Global Shared Memory
You can read more about how FileMappingSize works here, but the main statement is the following:
“Memory in the global shared memory cannot be released by individual performance counters, so eventually global shared memory is exhausted if a large number of performance counter instances with different names are created.”

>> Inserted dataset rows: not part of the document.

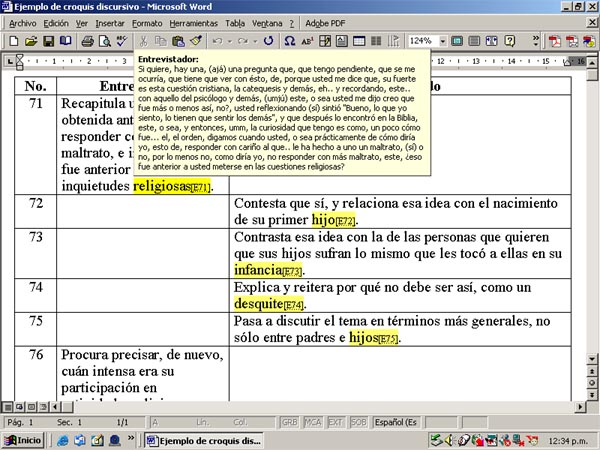Click the Inicio start button
This screenshot has height=450, width=600.
click(23, 440)
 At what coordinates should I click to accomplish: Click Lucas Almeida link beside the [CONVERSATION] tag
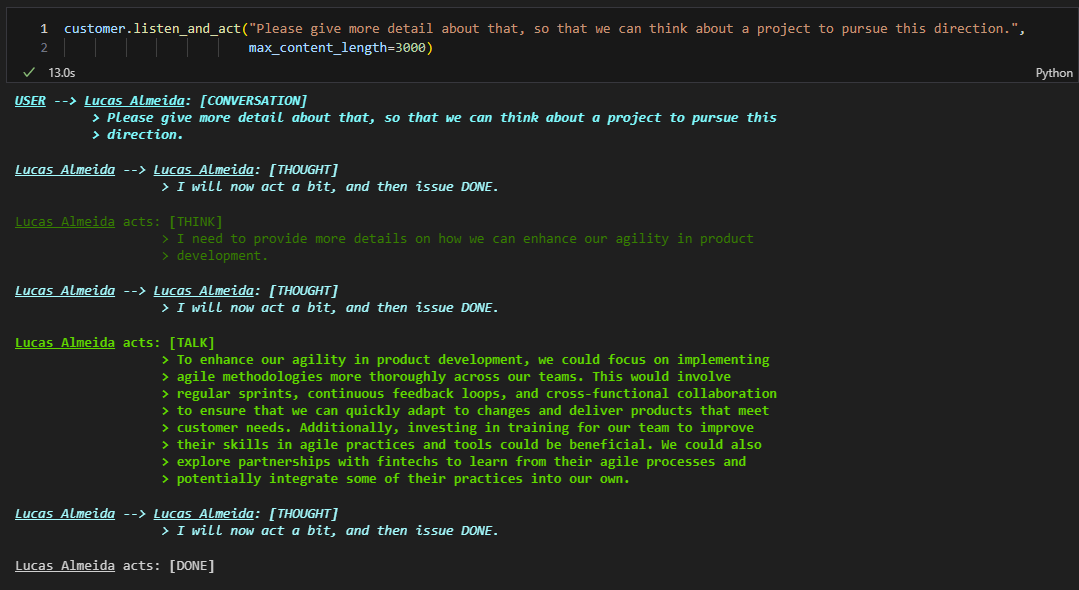point(135,101)
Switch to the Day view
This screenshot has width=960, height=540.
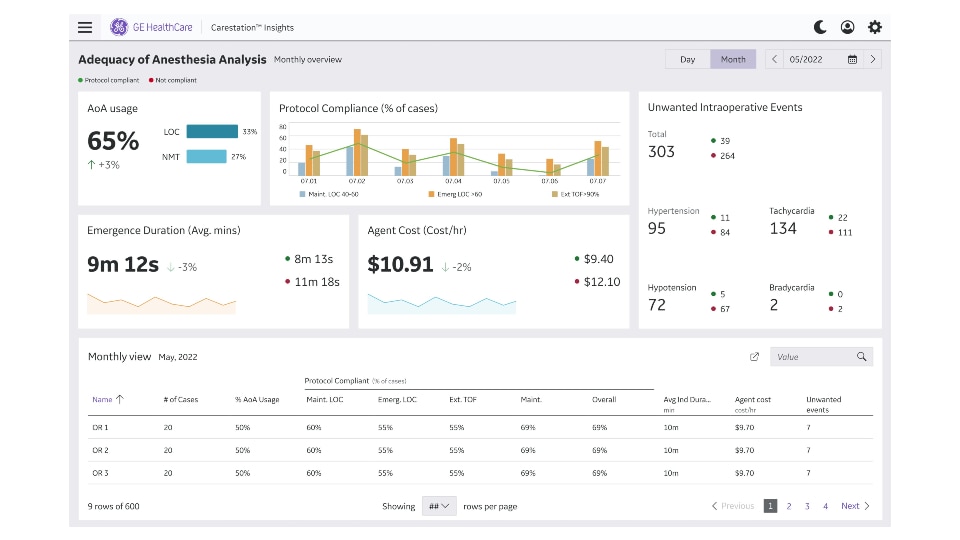pos(687,60)
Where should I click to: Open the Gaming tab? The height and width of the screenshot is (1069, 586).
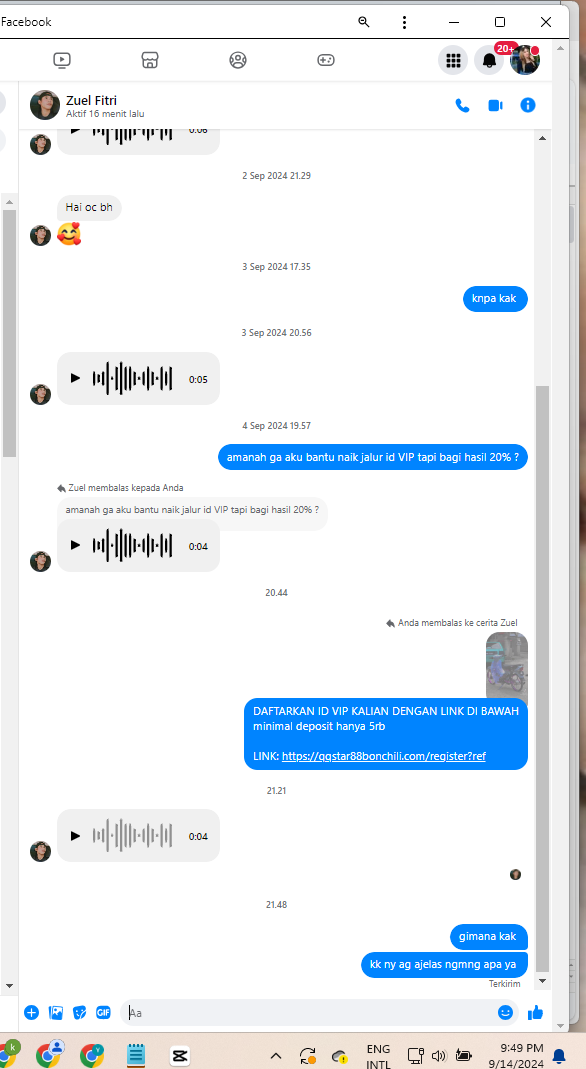[x=326, y=60]
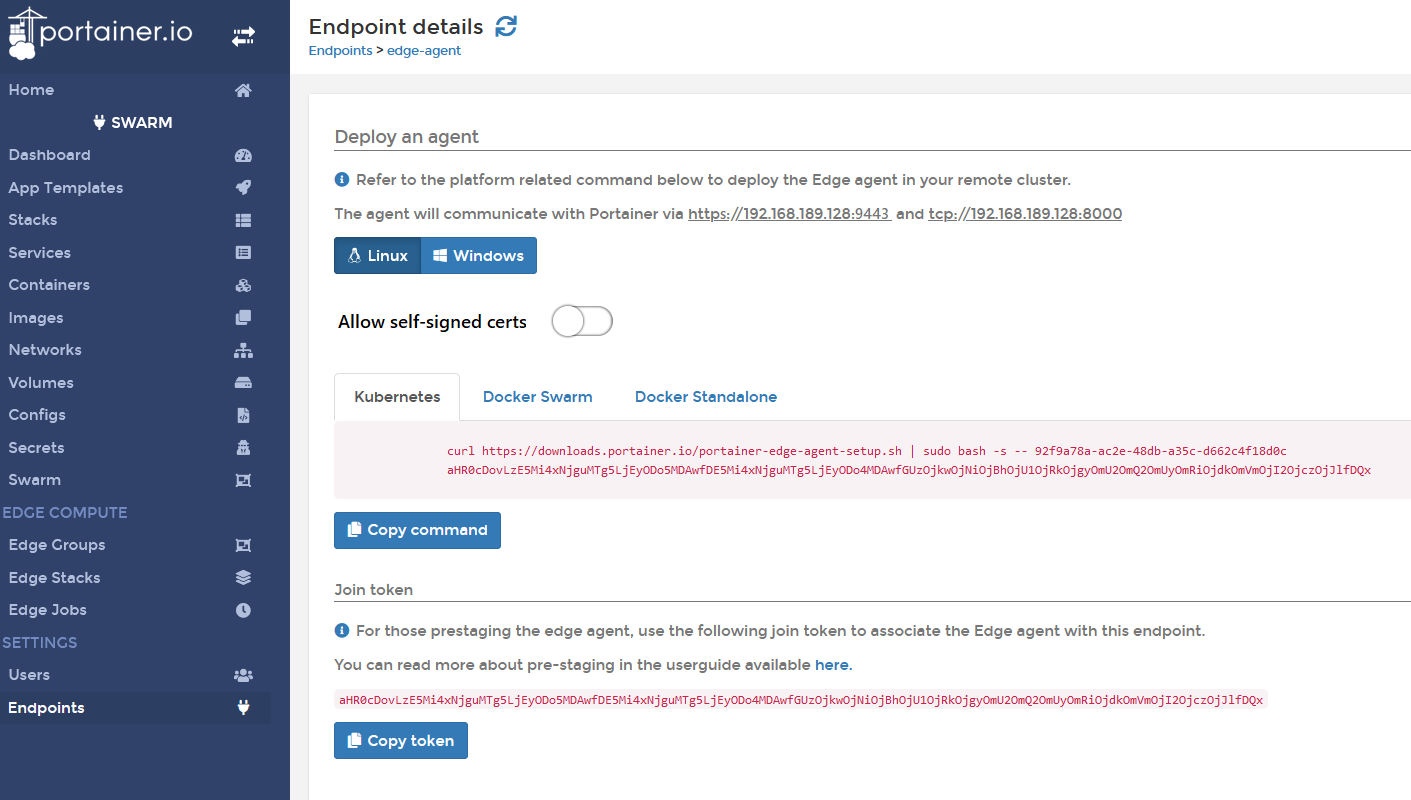Open Stacks via its list icon
The image size is (1411, 800).
(243, 219)
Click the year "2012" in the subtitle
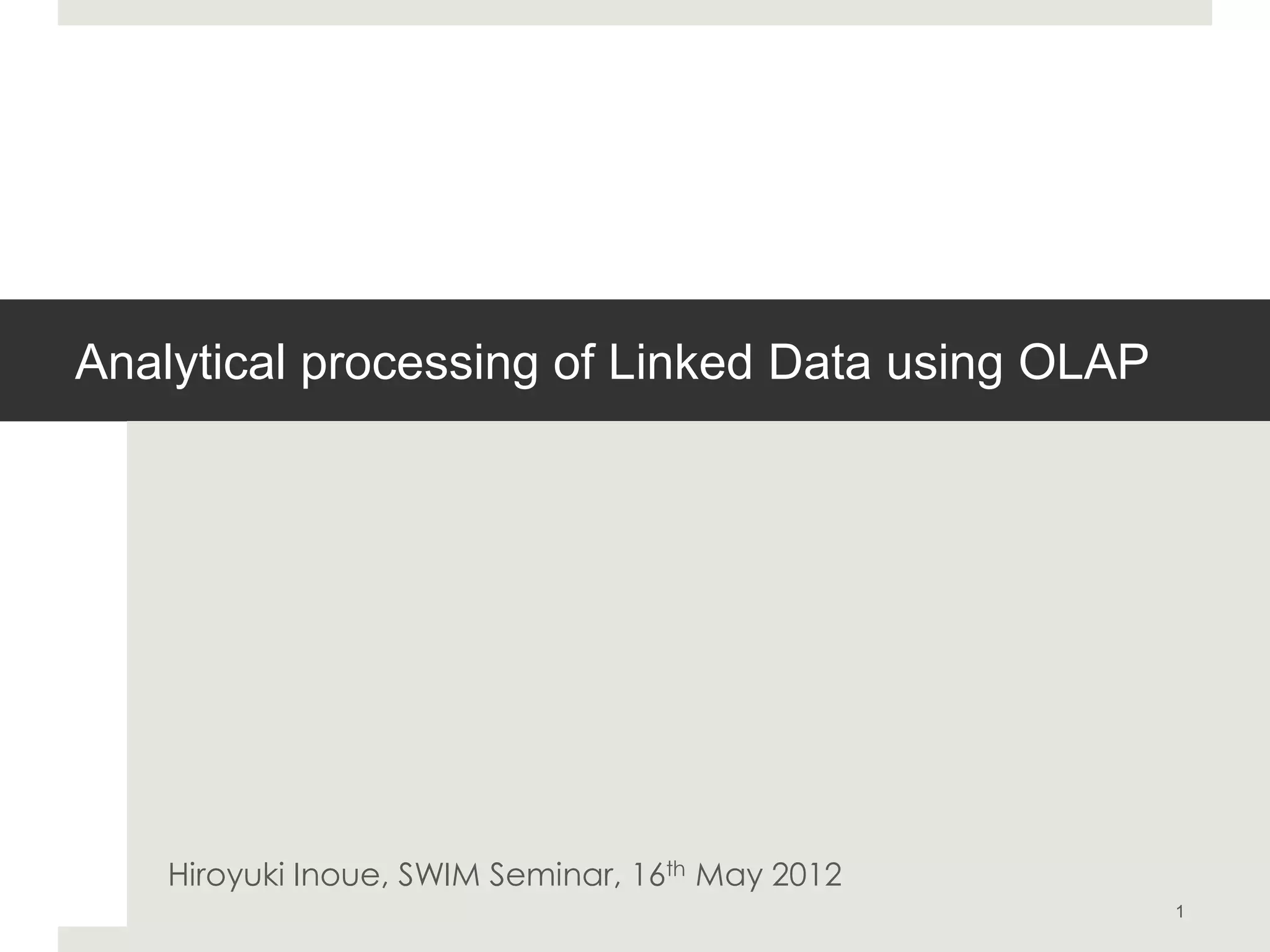 (x=807, y=875)
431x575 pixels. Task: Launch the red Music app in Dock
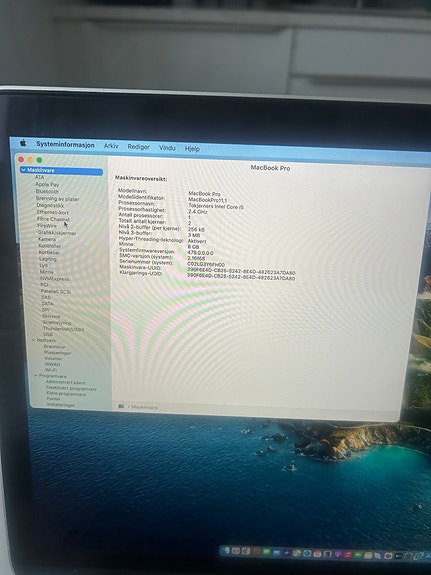[348, 555]
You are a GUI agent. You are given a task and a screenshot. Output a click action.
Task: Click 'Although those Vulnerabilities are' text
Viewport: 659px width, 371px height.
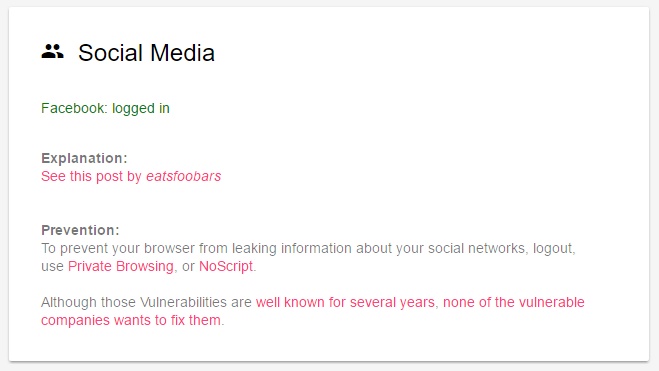146,303
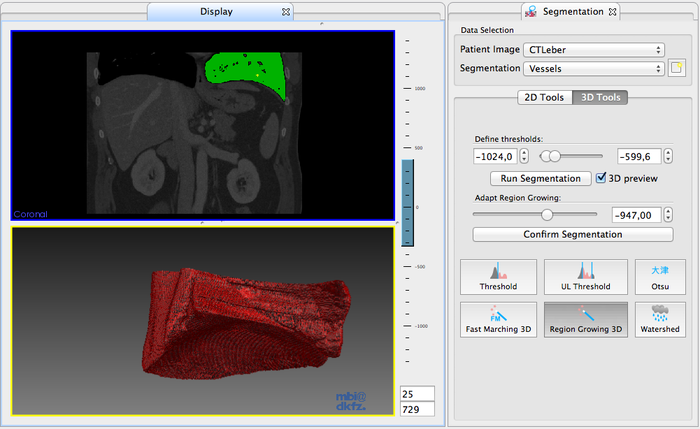Click the Adapt Region Growing slider handle
This screenshot has width=700, height=429.
click(x=547, y=214)
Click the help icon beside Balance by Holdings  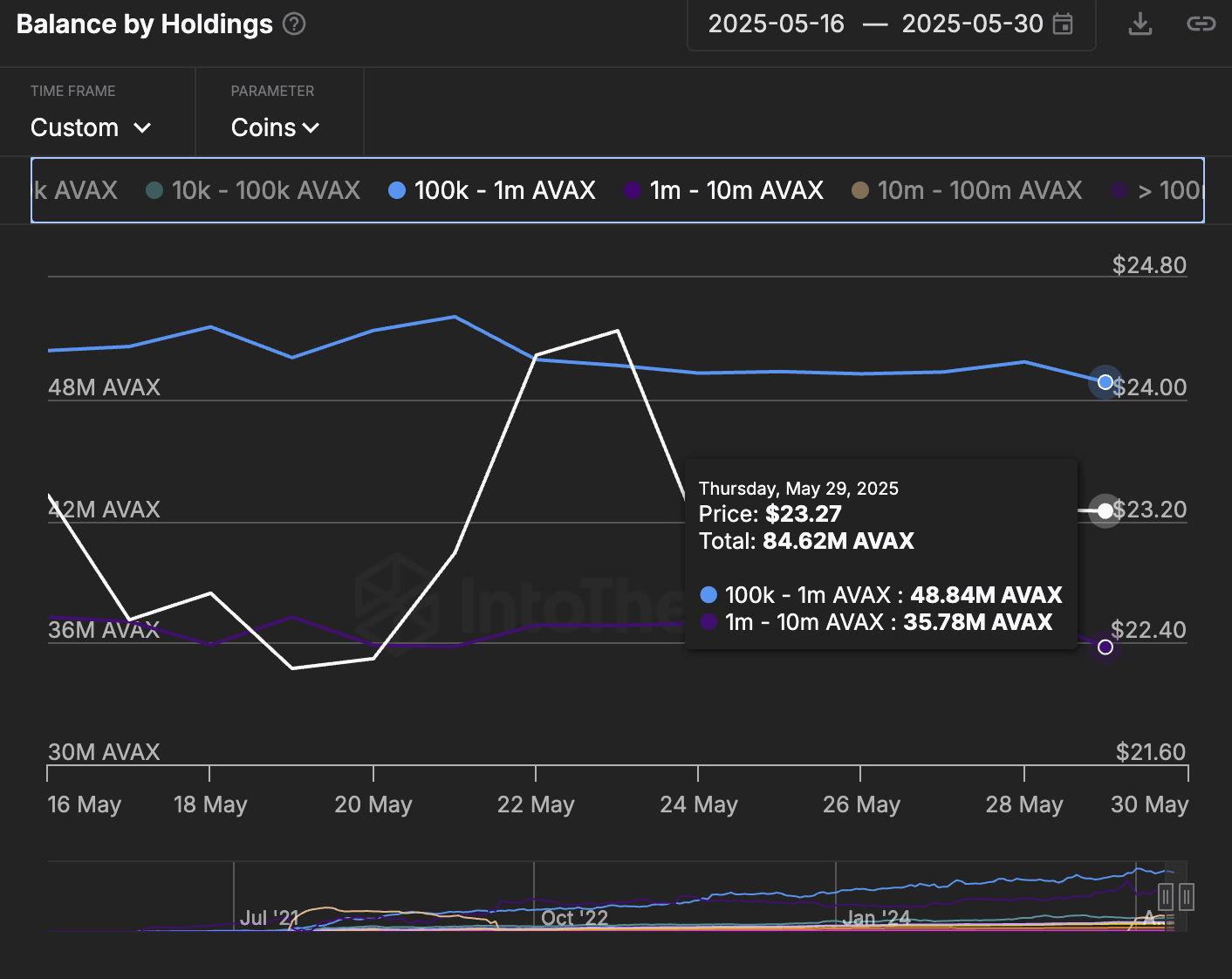(295, 24)
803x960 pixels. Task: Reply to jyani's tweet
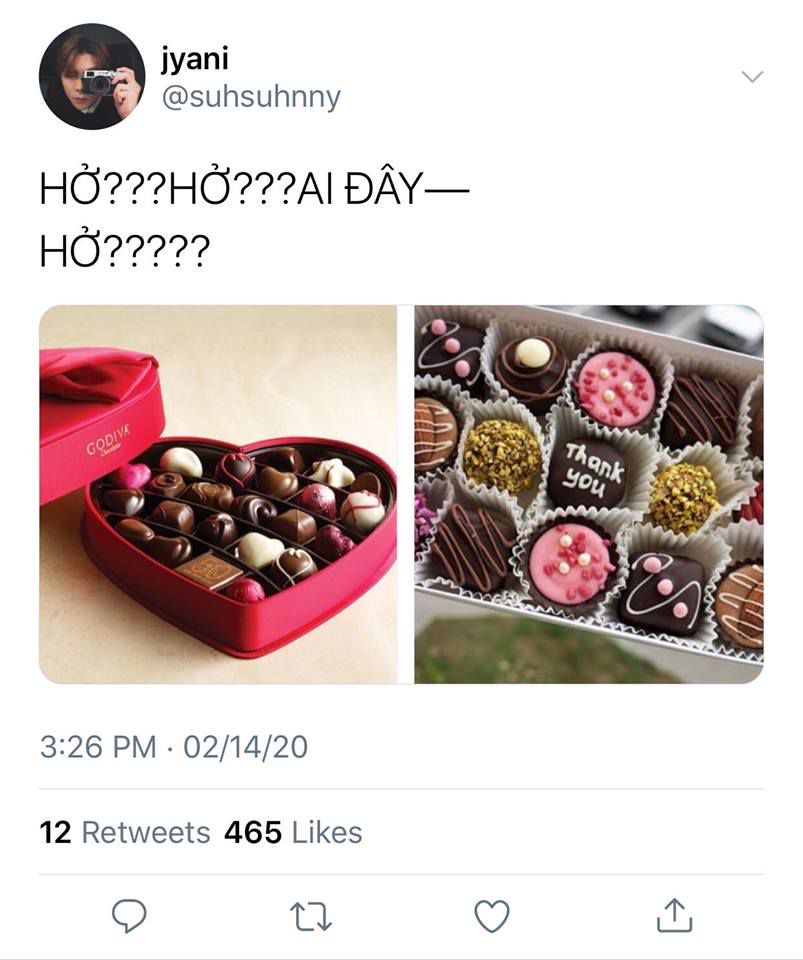(128, 915)
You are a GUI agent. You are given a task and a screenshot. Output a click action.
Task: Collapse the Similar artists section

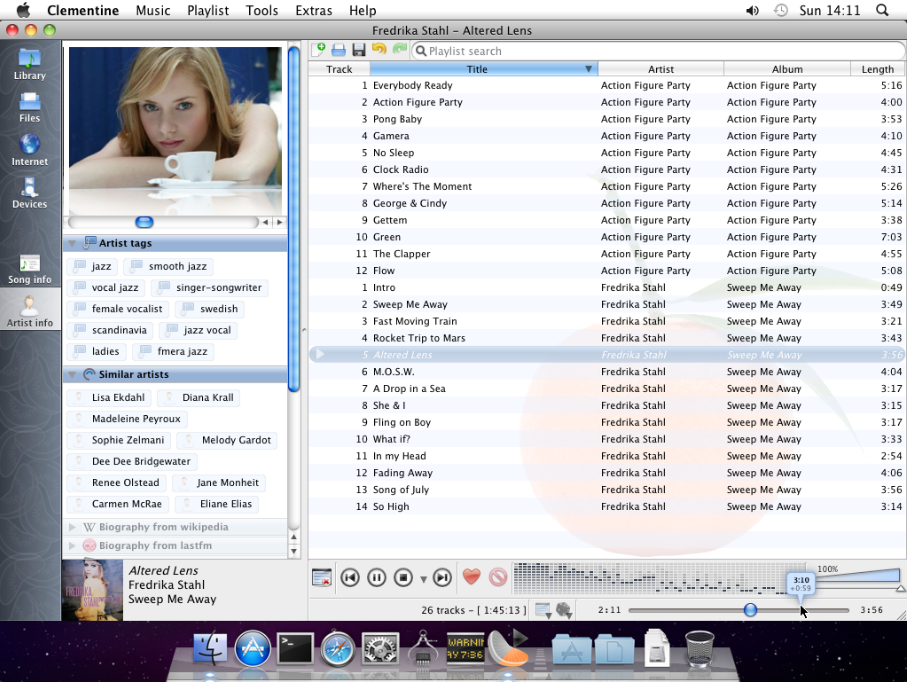click(x=70, y=375)
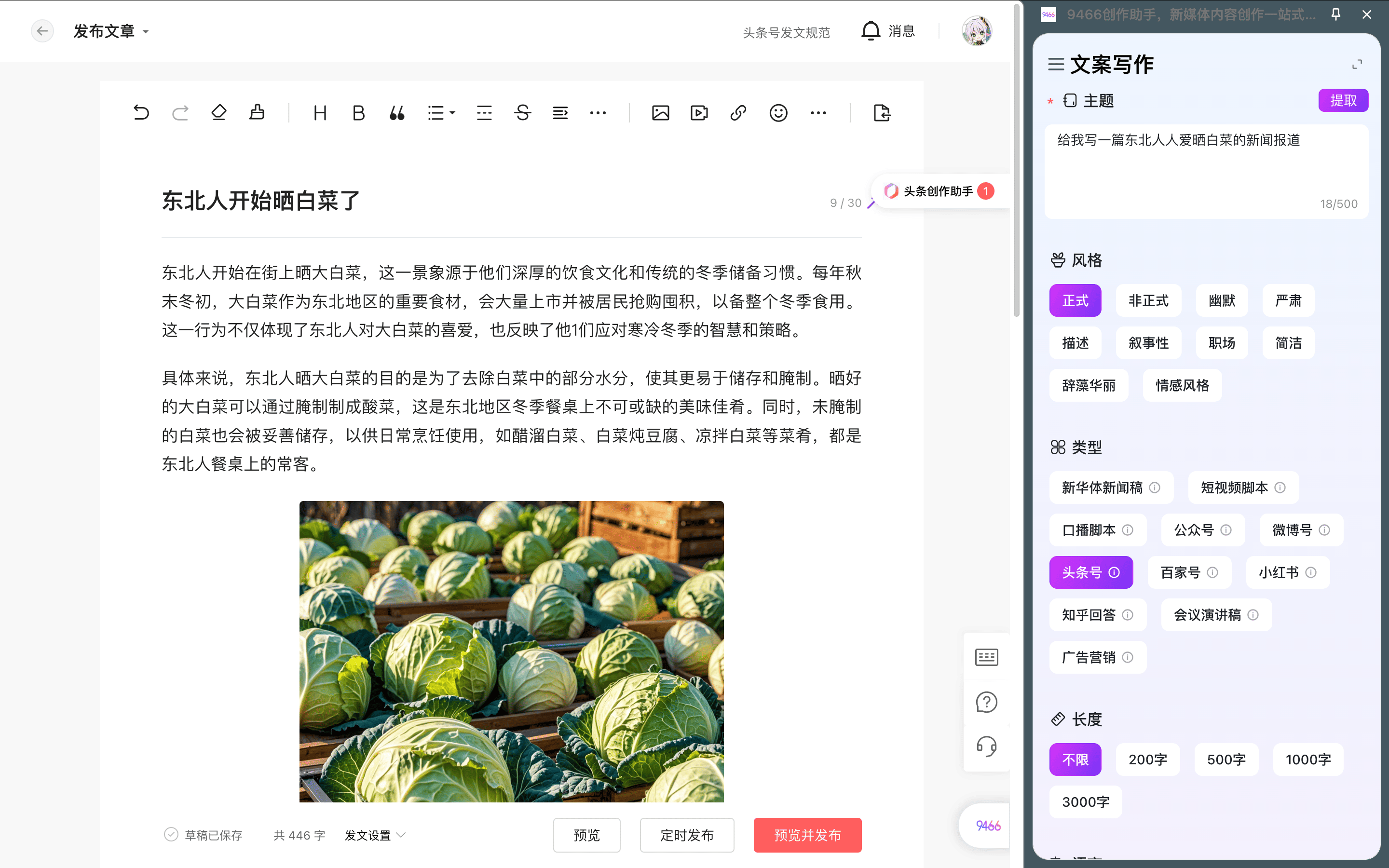Open the emoji picker
1389x868 pixels.
coord(778,112)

Now that we’ve found the root cause we need to fix it by increasing the memory for the affected performance counters. There is no way, at least we couldn’t find one, to calculate the needed value. It just depends on your environment. In my environment the following needed to be tweaked:
As there are several methodes to do so, I listed those:
Like Exchange is doing this during setup. For this you need to load the PSSnapin Microsoft.Exchange.Management.PowerShell.Setup:
Add-PSSnapin -Name Microsoft.Exchange.Management.PowerShell.Setup New-PerfCounters -DefinitionFileName MSExchangeISStorePerfCounters.xml -FileMappingSize 10485760 New-PerfCounters -DefinitionFileName PhysicalAccessPerfCounters.xml -FileMappingSize 8388608
Edit the Registry for the specific counters. A hint for this could be found in the previous mentioned article:
“For the size of separate shared memory, the DWORD FileMappingSize value in the registry key HKEY_LOCAL_MACHINE\SYSTEM\CurrentControlSet\Services\<category name>\Performance is referenced first…”
Edit the Machine.config file and increase the default value from 524288 to the desired one, like described here.
Note: This will increase the default value for ALL performance counters, which might cause other issues!
We decided to edit the Registry as we are using Desired State Configuration and this needed the least administrative effort.
We asked to have the setup changed to get for these performance counters increased as the setup is doing this already for some others. When you parse an ExchangeSetup log you will see that Exchange is already increasing memory for a few counters. Sometimes Registry is edited and sometimes PSSnapin is used. If you run into such an issue and you modified FileMappingSize, keep this in mind, when you try to solved EventID 106 like described in this KB:
I know that I might run into a corner case, but I hope this helps someone. Just in case…